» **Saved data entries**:
#####

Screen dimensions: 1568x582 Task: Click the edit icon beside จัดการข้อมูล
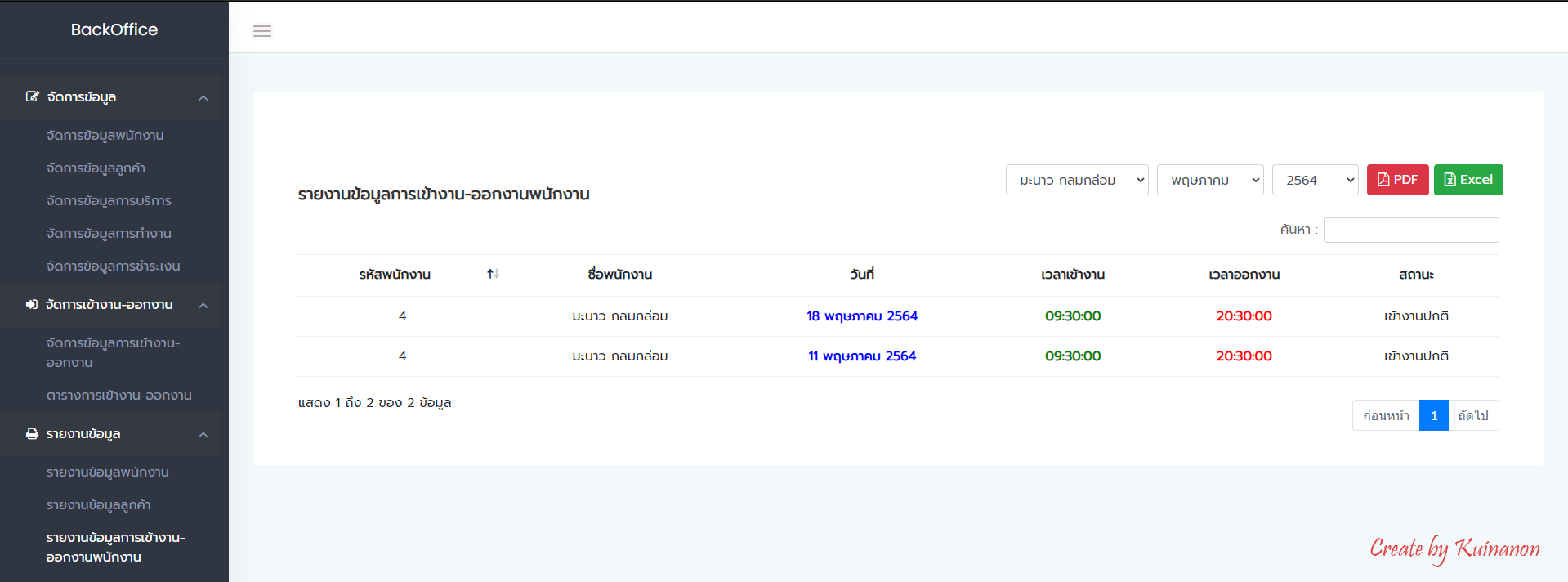[32, 96]
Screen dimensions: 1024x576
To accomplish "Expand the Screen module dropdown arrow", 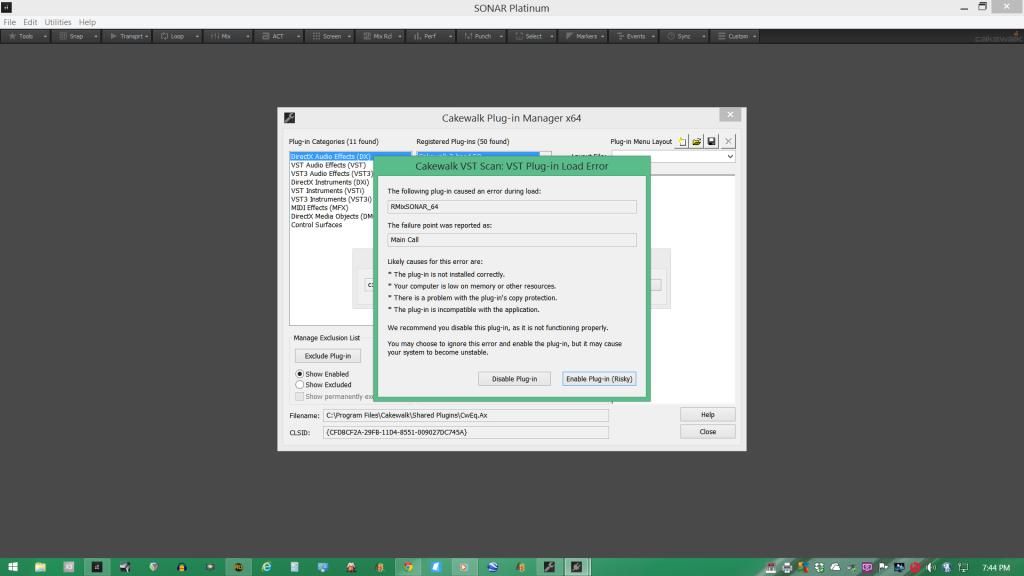I will point(350,36).
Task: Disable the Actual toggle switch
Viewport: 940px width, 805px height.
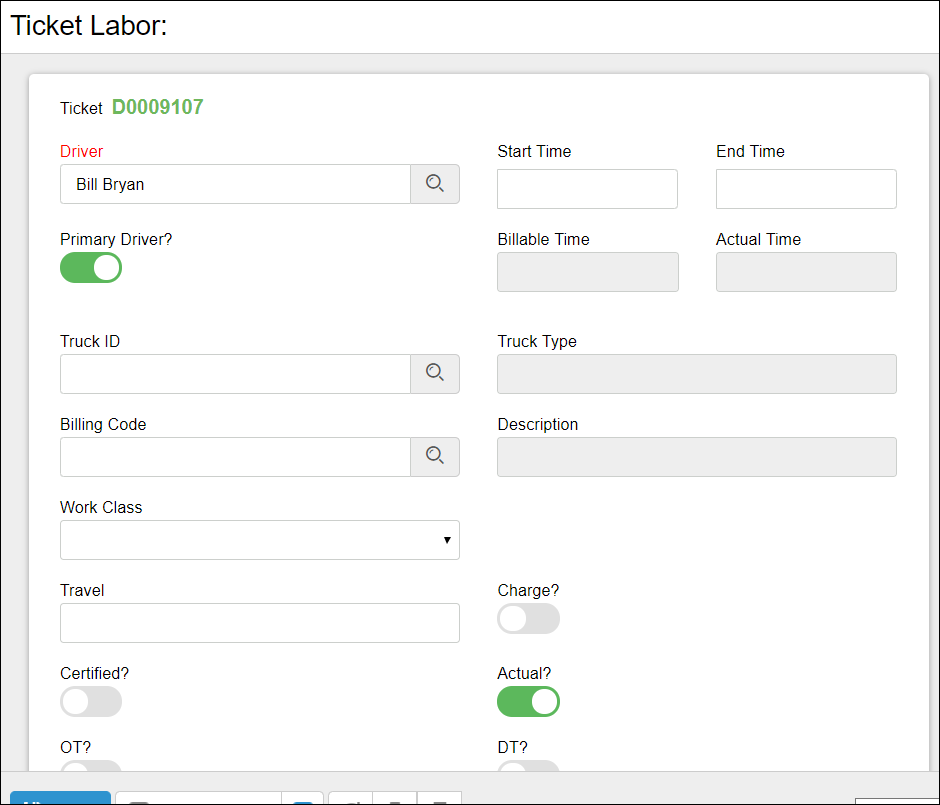Action: (528, 702)
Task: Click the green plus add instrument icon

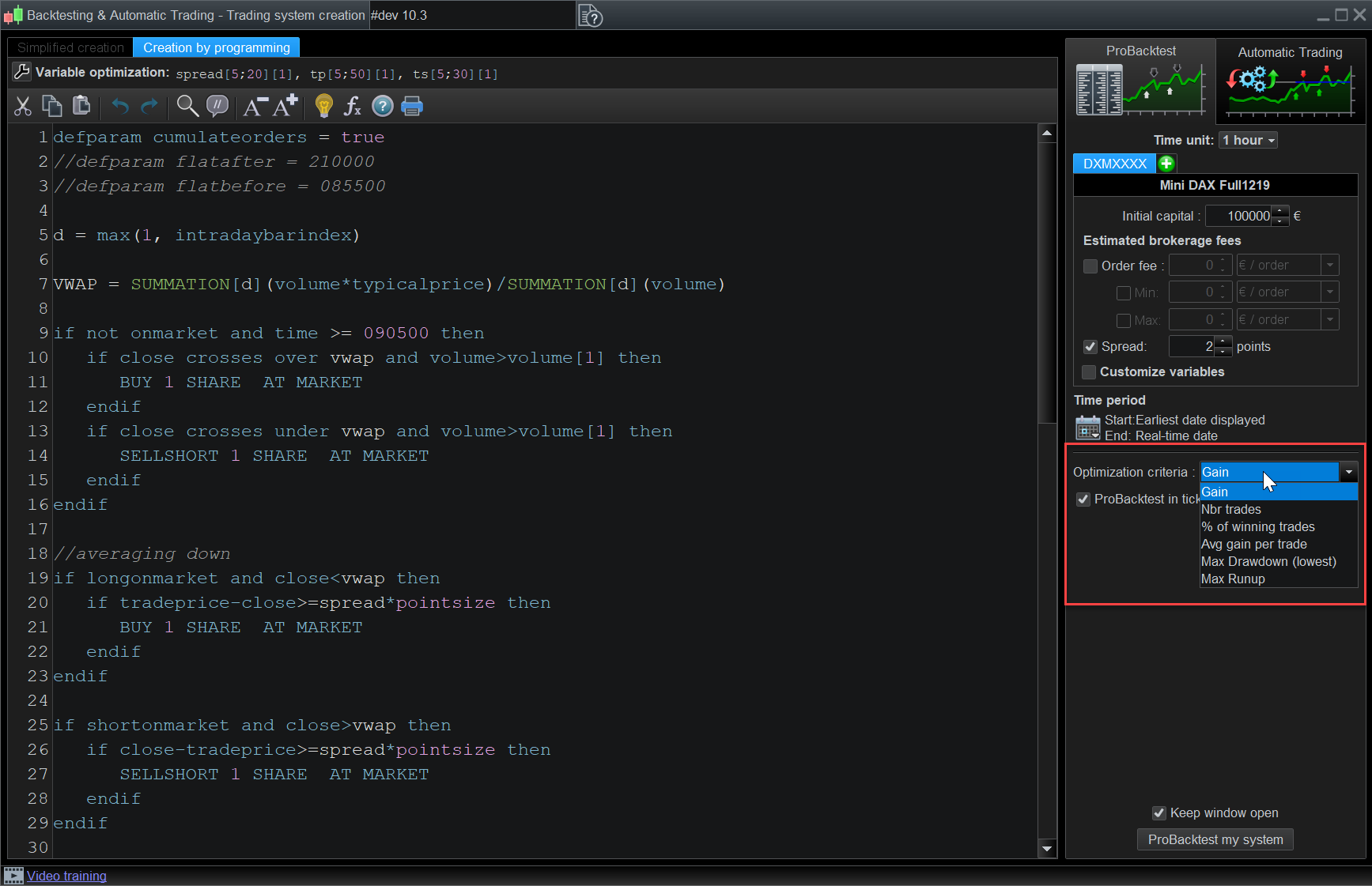Action: (1166, 164)
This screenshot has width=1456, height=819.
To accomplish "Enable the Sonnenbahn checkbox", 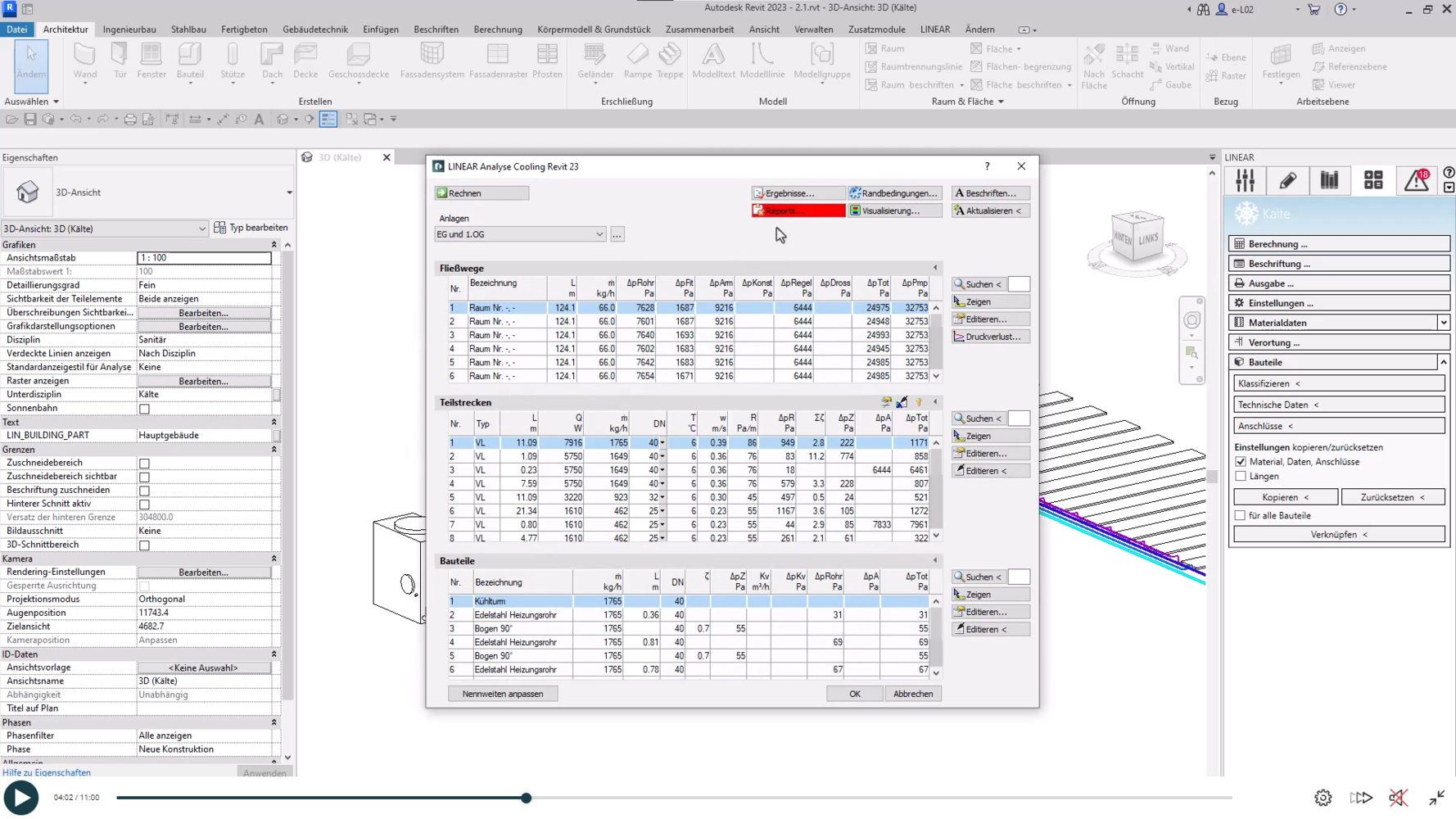I will [144, 409].
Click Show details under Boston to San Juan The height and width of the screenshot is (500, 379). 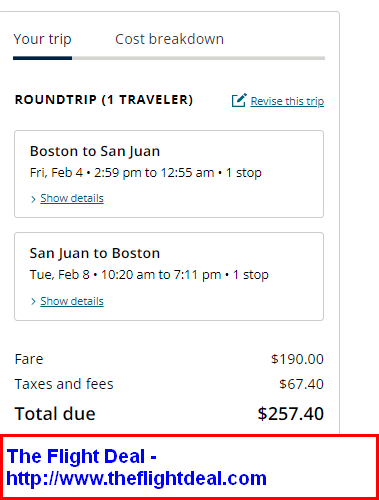[72, 198]
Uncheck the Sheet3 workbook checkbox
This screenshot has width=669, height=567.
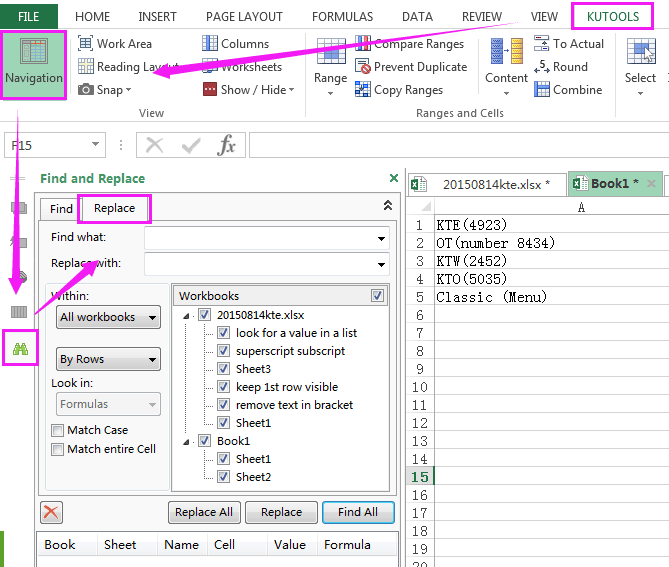pos(224,369)
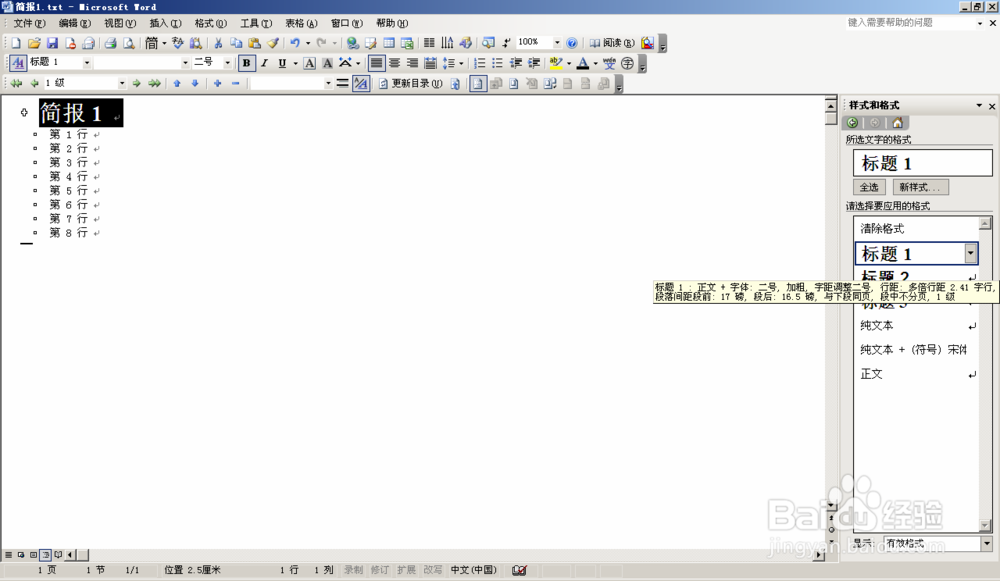Toggle bold formatting

pos(247,62)
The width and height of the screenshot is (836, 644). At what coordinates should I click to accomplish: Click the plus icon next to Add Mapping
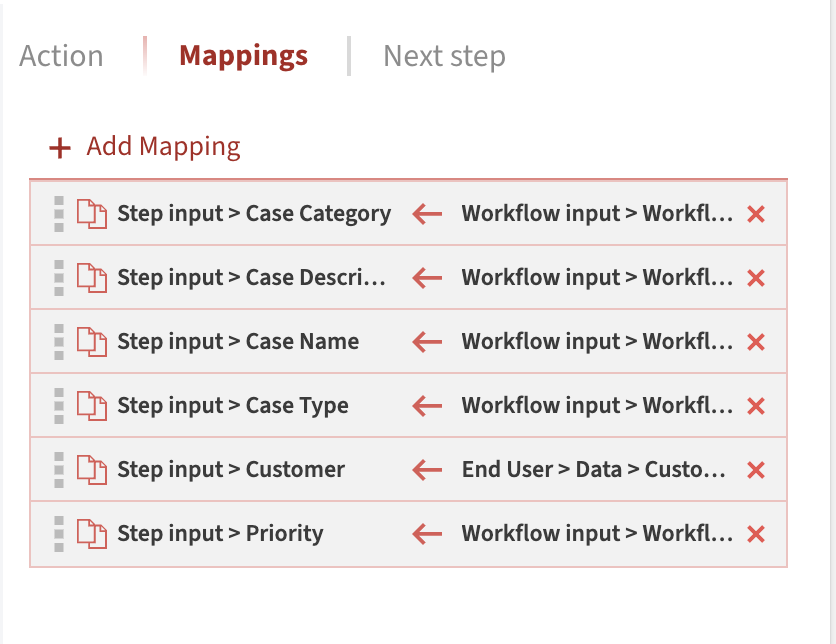[x=58, y=147]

#####

» **Exercise directions**:
Output exactly, and only, the lines running from the line containing "The width and" to the last line of the entries above, omitting the pictures.

» **Solution for this task**:
The width and height of the screenshot is (836, 644). At what coordinates should I click to accomplish: Click the plus icon next to Add Mapping
[x=58, y=147]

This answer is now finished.